Sosyalistlerce sahiplenmesi beklenemez
Mir Hüseyin Musavi'nin Humeyni döneminde başbakan olduğu ve binlerce (kimi kaynaklara göre 30.000'den çok) solcu siyasi tutuklunun idam edilerek cenazelerinin ailelerine teslim edilmeden boş bir toprak alandan ibaret olan "Khavaran" toplu mezarlığına gömüldüğü 1988 İran Siyasi Suçlu İdamları'nın onun başbakanlığı döneminde işlendiği dikkate alınırsa, sosyalistler ve radikal değişim isteyen diğer gruplarca bir muhalif lider olarak sahiplenilmesi elbette ki beklenemez.
Böyle bir siyasi geçmişi olmasının yanısıra, kendisinin seçim kampanyası ve sonrasındaki söylemlerine bakıldığında İran'daki hakim sisteme ne kadar ait olduğunu açıkca görmek mümkün: "İmam Humeyni'nin mirasından" övgüyle bahseden Musavi, protestoların ilk haftalarında atılan "merg ber basiji" (Kahrolsun Besiç -gönüllü devrim muhafızları-) sloganına karşı yayınladığı bildiride de "Halkın Besiçleri kardeşleri olarak görmeleri gerektiğini" söylemişti. (bkz: İran Komünist Partisi-Sarbedaran'ın 6 Numaralı Açıklaması)
Ancak hareketin kendiliğinden oluştuğunu söyleyen bu grupların lider olarak sundukları başka bir alternatif yok.

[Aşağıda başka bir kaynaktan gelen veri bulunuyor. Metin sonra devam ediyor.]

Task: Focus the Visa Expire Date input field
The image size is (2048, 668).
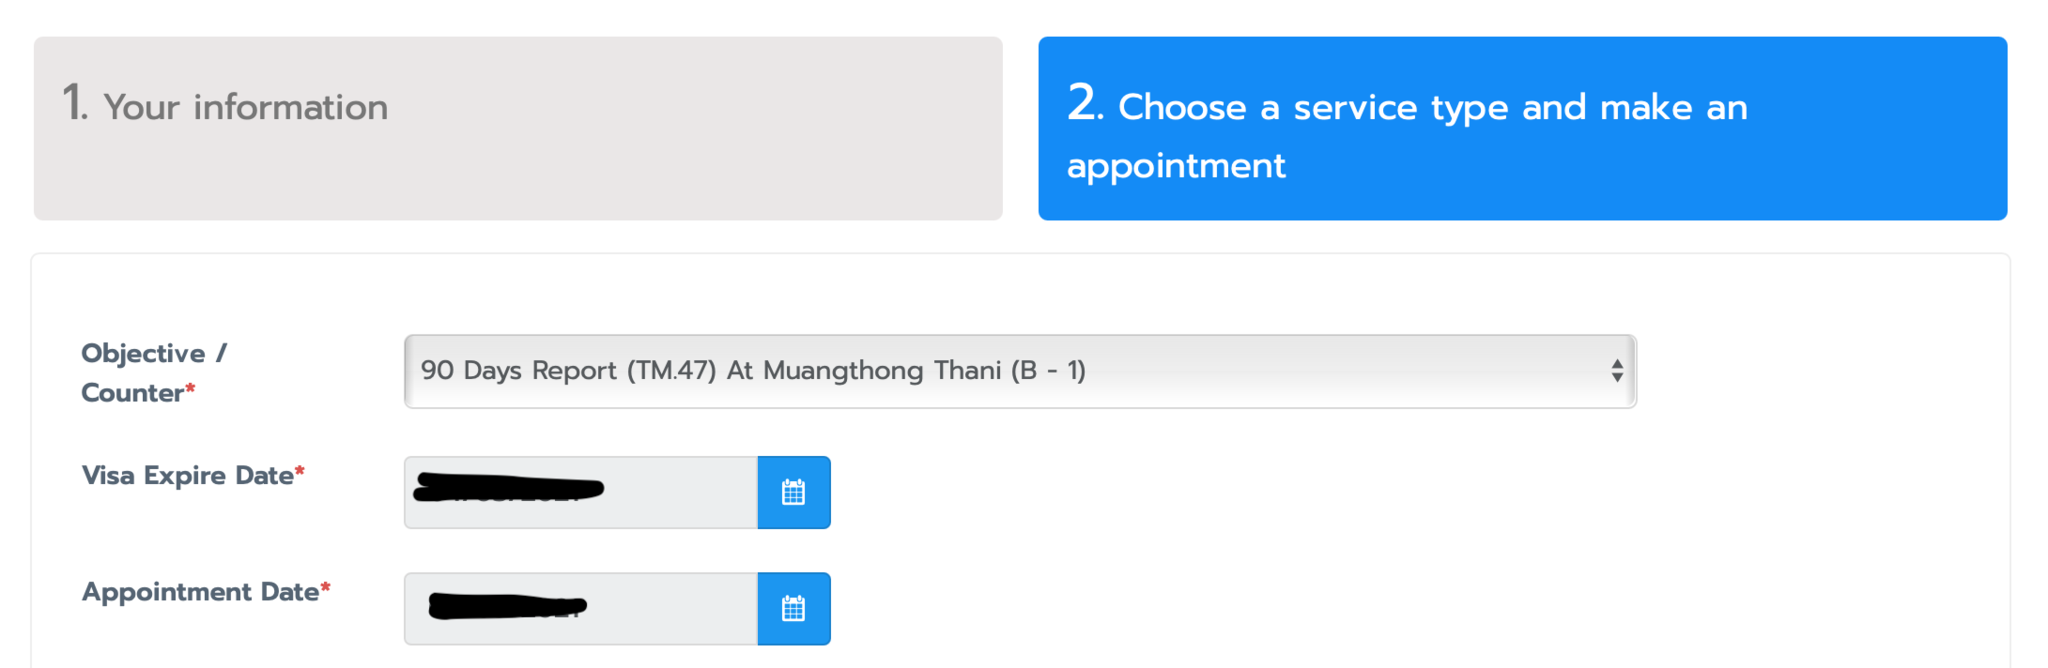Action: click(680, 492)
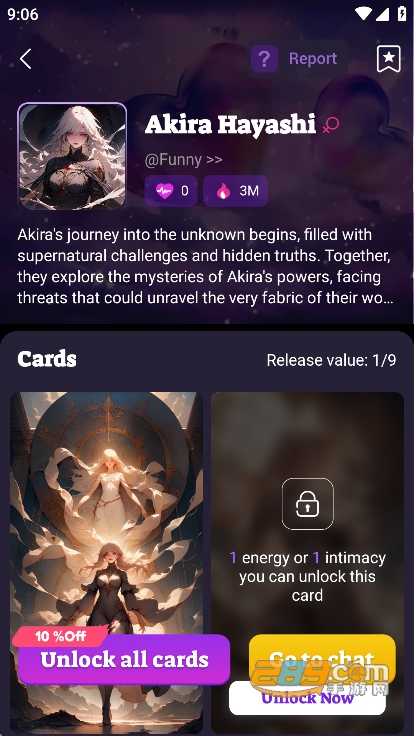The image size is (414, 736).
Task: Expand the truncated character description text
Action: tap(205, 266)
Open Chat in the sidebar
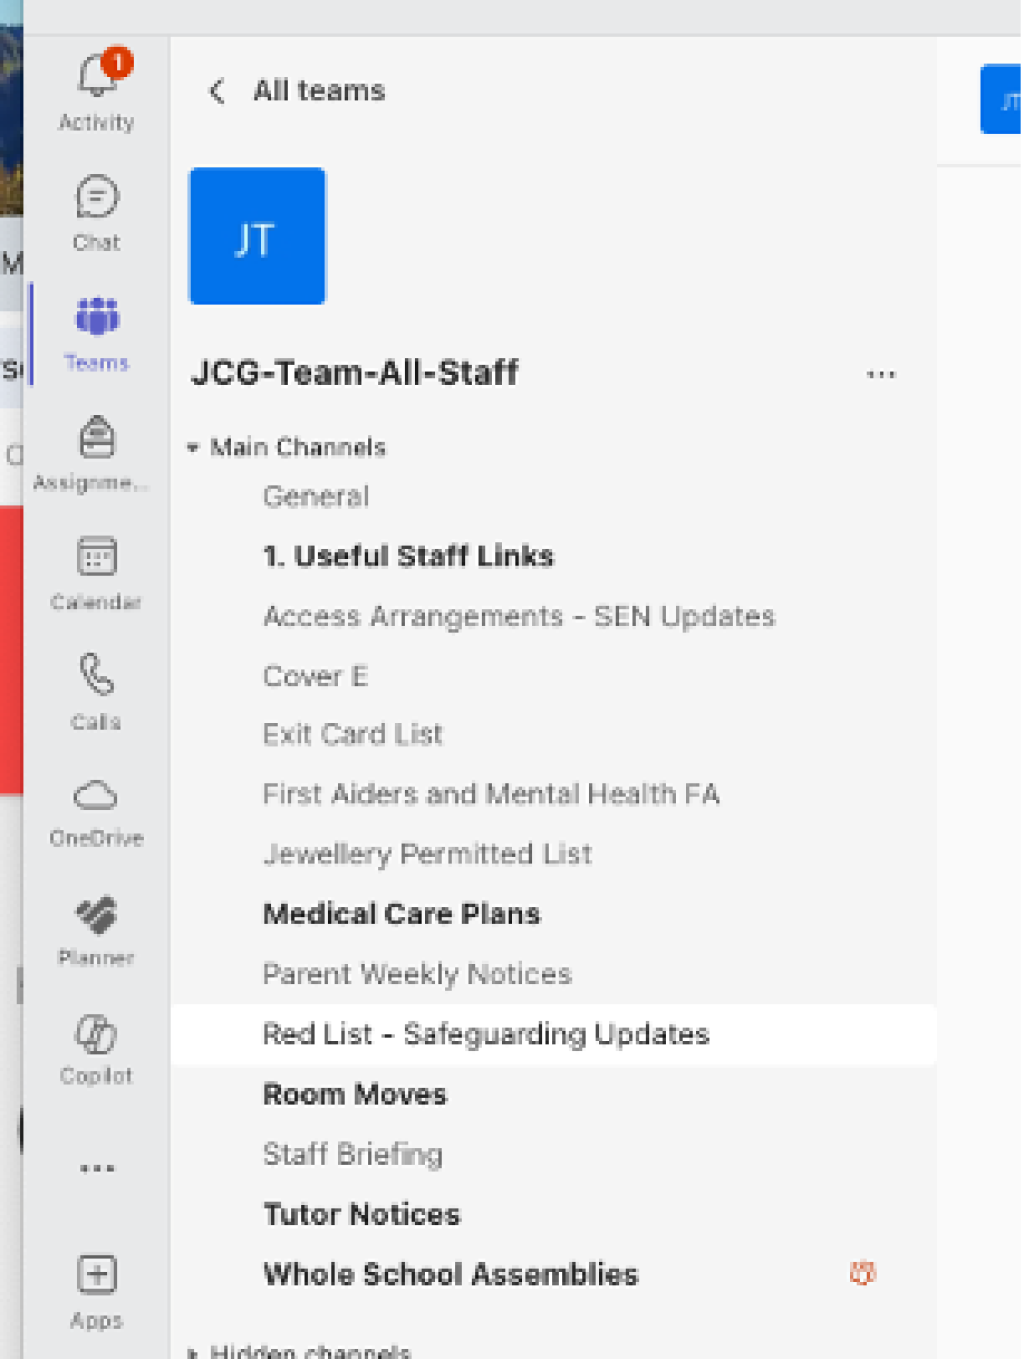 96,198
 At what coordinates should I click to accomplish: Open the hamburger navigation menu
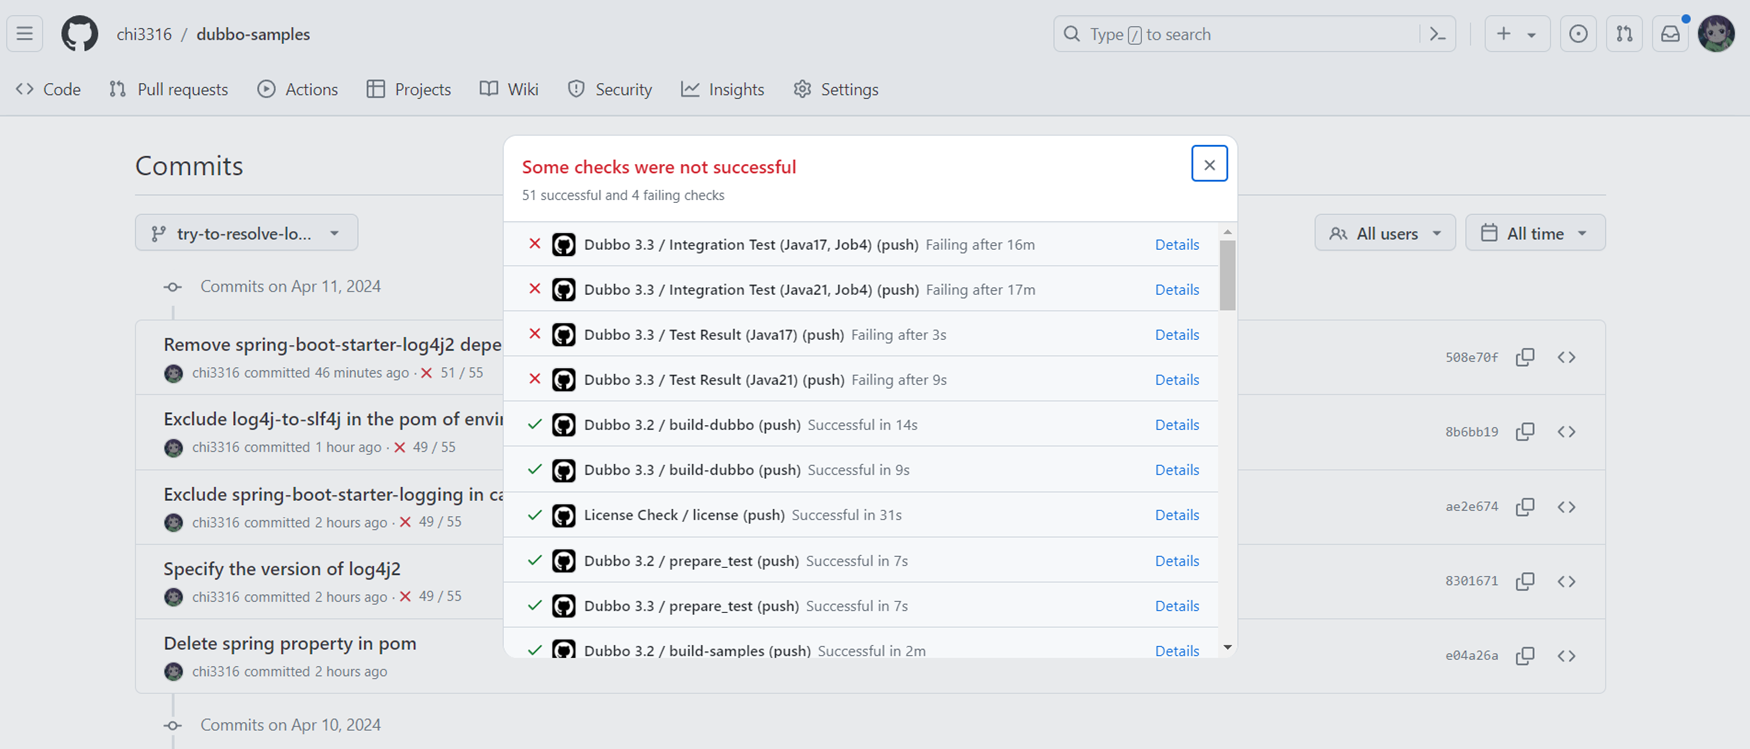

Dolayısıyla hareket amacına ulaşsaydı, sonuç muhtemelen Musavi'nin iktidara gelmesi olacak ve bu grupların taleplerini karşılamayacaktı.
Güçlü protesto merkezi bölgelerle sınırlı
Hareketin kayda değer bir sonuca ulaşamamasının bir diğer sebebi ise güçlü protestoların Tahran, İsfahan, Şiraz gibi merkezi bölgelerle sınırlı kalması. Özellikle İran tarihinde her zaman devrimlerin lokomotifi olan Azerbaycan bölgesinin, Musavi'nin de Azeri kökenli olmasına rağmen, nispeten sessiz kalması oldukça anlamlı.
Aynı şekilde ülkede en muhalif bölgeler olan ve hatta 1979'daki referandumun en yüksek oranda boykot edildiği Kürdistan ve Beluçistan eyaletlerinde de sessizlik hakimdi. İran muhalif medyasında bunun nedeni olarak bu bölgelerde devletin tedbirlerinin her zaman daha sıkı olması (Türkiye'deki OHAL benzeri bir ortamın varlığı) sebep gösterdi.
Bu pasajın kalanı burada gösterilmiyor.